Apenas entendimos nada. La letra de Marianne era irregular y muchas de las frases estaban tachadas, como si se arrepintiera de sus propios pensamientos. Tampoco seguía un orden, parecía que quisiera vaciar cada uno de sus pensamientos inconexos en el cuaderno, alejándolos así de ella. A pesar de todo, comprendimos que Marianne era de esas personas que no necesitaban estar rodeadas de gente para alejar la soledad. El amor era para ella una carga, un lastre, algo con lo que no sabía lidiar. Había abandonado a su familia sin decir adiós, odiaba las rosas rojas y era tan inmenso su mundo interior que aquel en el que vivíamos le quedaba demasiado pequeño. Estaba perdida y necesitaba una ayuda que Hope no podía darle; quizá nadie pudiera.

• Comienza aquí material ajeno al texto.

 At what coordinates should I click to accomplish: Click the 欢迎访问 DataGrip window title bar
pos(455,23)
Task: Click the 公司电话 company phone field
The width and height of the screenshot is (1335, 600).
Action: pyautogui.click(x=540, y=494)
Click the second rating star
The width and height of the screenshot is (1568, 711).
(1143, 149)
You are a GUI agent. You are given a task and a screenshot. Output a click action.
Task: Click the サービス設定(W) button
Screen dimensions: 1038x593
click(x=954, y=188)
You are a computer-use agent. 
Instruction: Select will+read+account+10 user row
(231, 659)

Sin embargo, lo que hizo que Hope se tambaleara fue el hecho de saber que la soledad que había dentro de Marianne no era comparable a la que ella había conocido. No era una soledad que tuviera que ver con la falta de compañía sino una donde no había nada más: ni esperanza, ni eco, ni atisbo de vida. Una soledad igual de categórica que la muerte y, nadie, ni siquiera la misma Marianne o los aplausos que tanto ansiaba y le hacían sentir libre, podría llenarla.

—No tiene sentido —dijo Hope con un deje de impotencia.

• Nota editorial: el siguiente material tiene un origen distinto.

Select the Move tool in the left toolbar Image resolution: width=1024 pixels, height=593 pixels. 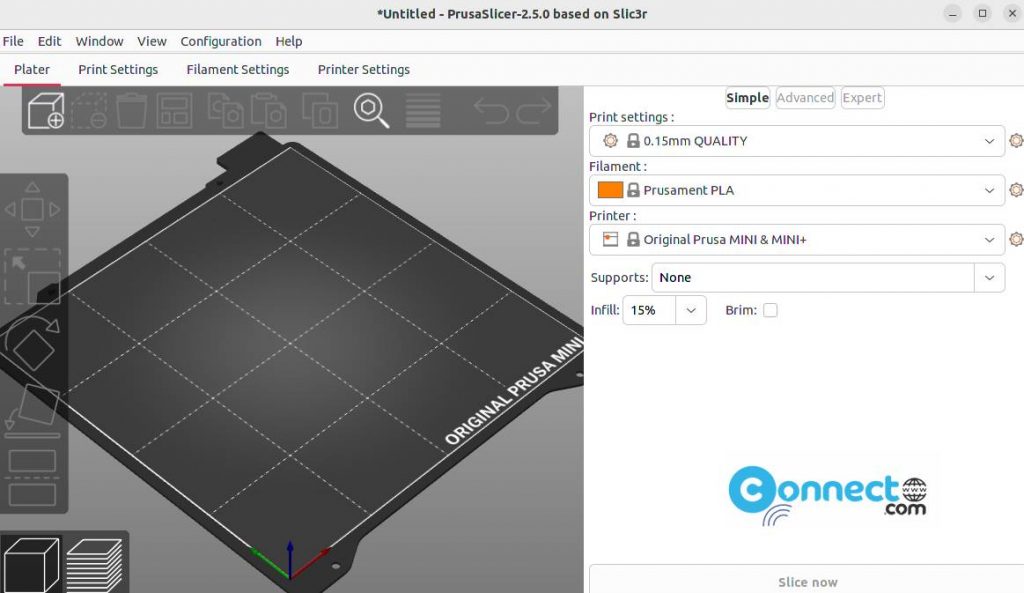(32, 210)
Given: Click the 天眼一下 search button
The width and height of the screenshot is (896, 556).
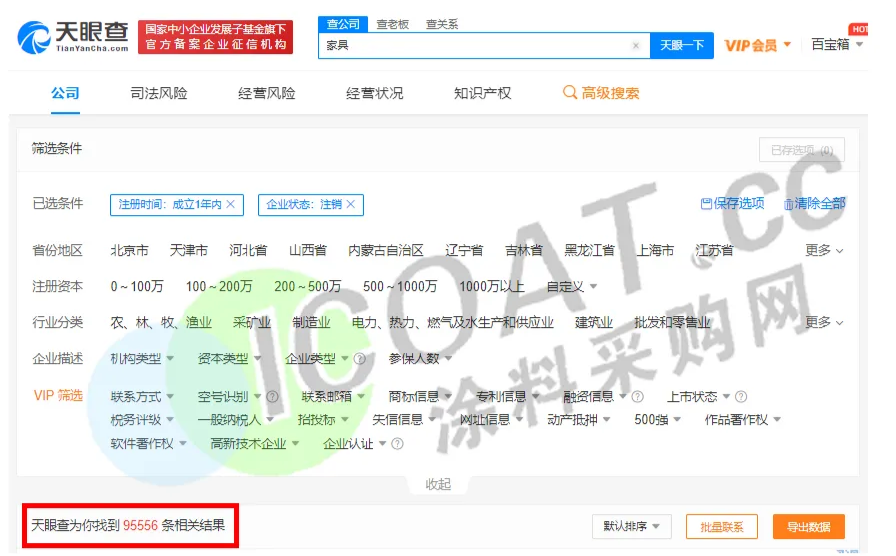Looking at the screenshot, I should coord(682,45).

—La vida es un sinsentido —repliqué.

Todavía aferraba el diario contra su pecho cuando se acostó a mi lado en la cama y me abrazó. Sentí el cuero caliente del cuaderno contra mi cara.

—Siempre había pensado en Marianne como un caballo que cabalga en libertad. Ahora sé que es un caballo de mentira, uno de esos tiovivos que dan vueltas y más vueltas sobre un mismo lugar. Por más rápido que vaya, no puede llegar a ninguna parte. Su libertad nunca le pertenecerá. Aunque corra, aunque huya, aunque desaparezca, Marianne siempre será presa de sí misma. No puedo ayudarla, Wave. No puedo. —Ahogó un sollozo.

Cuando Hope se rindió supe que habíamos perdido la batalla, que Marianne estaba rota y no quedaban pedazos que recuperar. También aprendí una nueva lección: que hay batallas que no deben ser libradas.